I studied in my class, that a plane progressive wave cannot be used to represent the wave nature of a particle as it is not square integrable. Also, the phase velocity can get above the value of $c$, the speed of light. A simplistic argument can be-
$$v_{phase}=\frac{\omega}{k}=\frac{E}{p}=\frac{mc^2}{mv_{particle}}=\frac{c^2}{v_{particle}}$$
(using de Broglie's formula and Planck's formula)
Since $v_{particle}<c$, hence $v_{phase}>c$. Thus we use not a simple wave, but instead a superposition of multiple waves, which represents a wave packet. Wave packets, as far as I know, should have a varying amplitude.
While deriving Schrodinger equation, why don't we treat the amplitude $A$ as variable quantity? Am I missing something?
Best Answer
A monochromatic wave has a fixed amplitude :
$\psi(x,t) = A ~e^{i(k.x-wt)}$
However, a wave packet (WP) is a combination of monochromatic waves :
$\psi_{WP}(x,t) = \int d\tilde k ~A(k) ~e^{i(k.x-wt)}$.
where $A(k)$ is a complex quantity.
So, $\psi_{WP}(x,t)$ is a complex quantity, which of course, can always be written :
$\psi_{WP}(x,t) = A_{WP}(x,t) e^{i\phi_{WP}(x,t)}$, where $\phi_{WP}(x,t)$ is a real phase, and $A_{WP}(x,t)$ is a real quantity, which is variable.

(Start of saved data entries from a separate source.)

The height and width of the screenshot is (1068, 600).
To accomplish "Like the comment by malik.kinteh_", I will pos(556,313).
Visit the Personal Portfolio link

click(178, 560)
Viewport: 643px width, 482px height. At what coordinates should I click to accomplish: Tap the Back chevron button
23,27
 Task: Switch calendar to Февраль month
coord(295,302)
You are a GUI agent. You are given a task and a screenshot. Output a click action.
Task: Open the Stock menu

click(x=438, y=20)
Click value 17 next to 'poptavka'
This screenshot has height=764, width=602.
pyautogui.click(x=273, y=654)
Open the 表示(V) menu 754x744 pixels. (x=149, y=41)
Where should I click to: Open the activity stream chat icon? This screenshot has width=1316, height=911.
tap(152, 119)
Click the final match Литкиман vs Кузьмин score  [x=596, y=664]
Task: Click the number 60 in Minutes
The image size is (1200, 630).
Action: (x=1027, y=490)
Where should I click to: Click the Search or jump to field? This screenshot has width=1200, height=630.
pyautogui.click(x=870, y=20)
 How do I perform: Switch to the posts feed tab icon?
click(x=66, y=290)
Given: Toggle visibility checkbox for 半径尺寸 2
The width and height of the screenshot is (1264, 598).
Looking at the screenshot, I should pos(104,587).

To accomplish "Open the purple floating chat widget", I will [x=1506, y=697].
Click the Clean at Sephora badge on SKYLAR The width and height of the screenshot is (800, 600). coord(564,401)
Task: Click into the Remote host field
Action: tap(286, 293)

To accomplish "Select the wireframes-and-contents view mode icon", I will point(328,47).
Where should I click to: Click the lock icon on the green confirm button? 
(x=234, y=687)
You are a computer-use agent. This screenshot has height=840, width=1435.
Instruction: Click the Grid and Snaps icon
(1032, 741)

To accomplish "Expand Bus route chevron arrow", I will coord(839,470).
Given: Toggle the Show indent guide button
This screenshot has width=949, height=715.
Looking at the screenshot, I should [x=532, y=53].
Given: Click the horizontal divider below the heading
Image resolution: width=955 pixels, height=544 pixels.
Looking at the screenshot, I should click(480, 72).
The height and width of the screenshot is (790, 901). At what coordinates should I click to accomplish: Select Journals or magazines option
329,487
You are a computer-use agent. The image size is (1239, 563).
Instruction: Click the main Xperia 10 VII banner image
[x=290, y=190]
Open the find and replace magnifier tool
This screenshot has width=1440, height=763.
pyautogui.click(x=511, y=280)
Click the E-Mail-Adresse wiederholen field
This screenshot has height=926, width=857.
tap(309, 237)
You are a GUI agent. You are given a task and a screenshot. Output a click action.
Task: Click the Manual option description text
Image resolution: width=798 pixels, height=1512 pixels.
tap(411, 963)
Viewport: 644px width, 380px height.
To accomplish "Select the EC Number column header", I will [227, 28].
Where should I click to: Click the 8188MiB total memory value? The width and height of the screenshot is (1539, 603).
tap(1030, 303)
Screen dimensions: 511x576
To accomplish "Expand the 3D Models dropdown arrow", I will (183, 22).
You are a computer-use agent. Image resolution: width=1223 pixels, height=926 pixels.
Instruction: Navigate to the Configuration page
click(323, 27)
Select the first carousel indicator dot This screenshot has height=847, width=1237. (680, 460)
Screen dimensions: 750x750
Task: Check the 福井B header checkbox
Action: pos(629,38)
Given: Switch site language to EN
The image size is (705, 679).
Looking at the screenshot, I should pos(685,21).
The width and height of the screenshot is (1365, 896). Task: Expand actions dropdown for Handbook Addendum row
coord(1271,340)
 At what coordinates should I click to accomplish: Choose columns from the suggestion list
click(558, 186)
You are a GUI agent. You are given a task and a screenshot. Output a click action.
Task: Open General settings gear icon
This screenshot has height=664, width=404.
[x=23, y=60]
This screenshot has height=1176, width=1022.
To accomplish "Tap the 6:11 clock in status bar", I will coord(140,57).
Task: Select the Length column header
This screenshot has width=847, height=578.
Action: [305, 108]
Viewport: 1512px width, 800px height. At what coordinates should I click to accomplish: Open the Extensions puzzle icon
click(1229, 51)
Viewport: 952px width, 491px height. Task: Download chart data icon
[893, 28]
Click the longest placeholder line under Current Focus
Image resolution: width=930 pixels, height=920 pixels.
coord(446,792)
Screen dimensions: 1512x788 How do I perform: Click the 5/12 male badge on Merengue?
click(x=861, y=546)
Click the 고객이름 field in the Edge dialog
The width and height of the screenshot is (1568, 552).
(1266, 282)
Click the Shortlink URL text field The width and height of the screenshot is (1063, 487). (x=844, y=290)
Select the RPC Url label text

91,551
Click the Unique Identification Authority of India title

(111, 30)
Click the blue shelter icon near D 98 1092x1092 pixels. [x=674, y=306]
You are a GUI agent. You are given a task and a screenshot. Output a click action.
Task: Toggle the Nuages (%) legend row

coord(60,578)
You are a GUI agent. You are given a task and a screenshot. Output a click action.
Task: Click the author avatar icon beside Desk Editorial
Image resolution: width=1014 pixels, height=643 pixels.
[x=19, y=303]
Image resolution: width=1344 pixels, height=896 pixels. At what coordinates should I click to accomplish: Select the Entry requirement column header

Now, the Schrodinger equation, is considering the whole wave packet $\psi_{WP}(x,t)$ as a probability amplitude (PA) $\psi_{PA}(x,t)$ (so, it is no more a real wave function).
With the decomposition $\psi_{PA}(x,t) = A_{PA}(x,t) e^{i\phi_{PA}(x,t)}$, the probability to find the particle at position $x$, at time $t$, is then just $|\psi_{PA}(x,t)|^2 = (A_{PA}(x,t))^2$.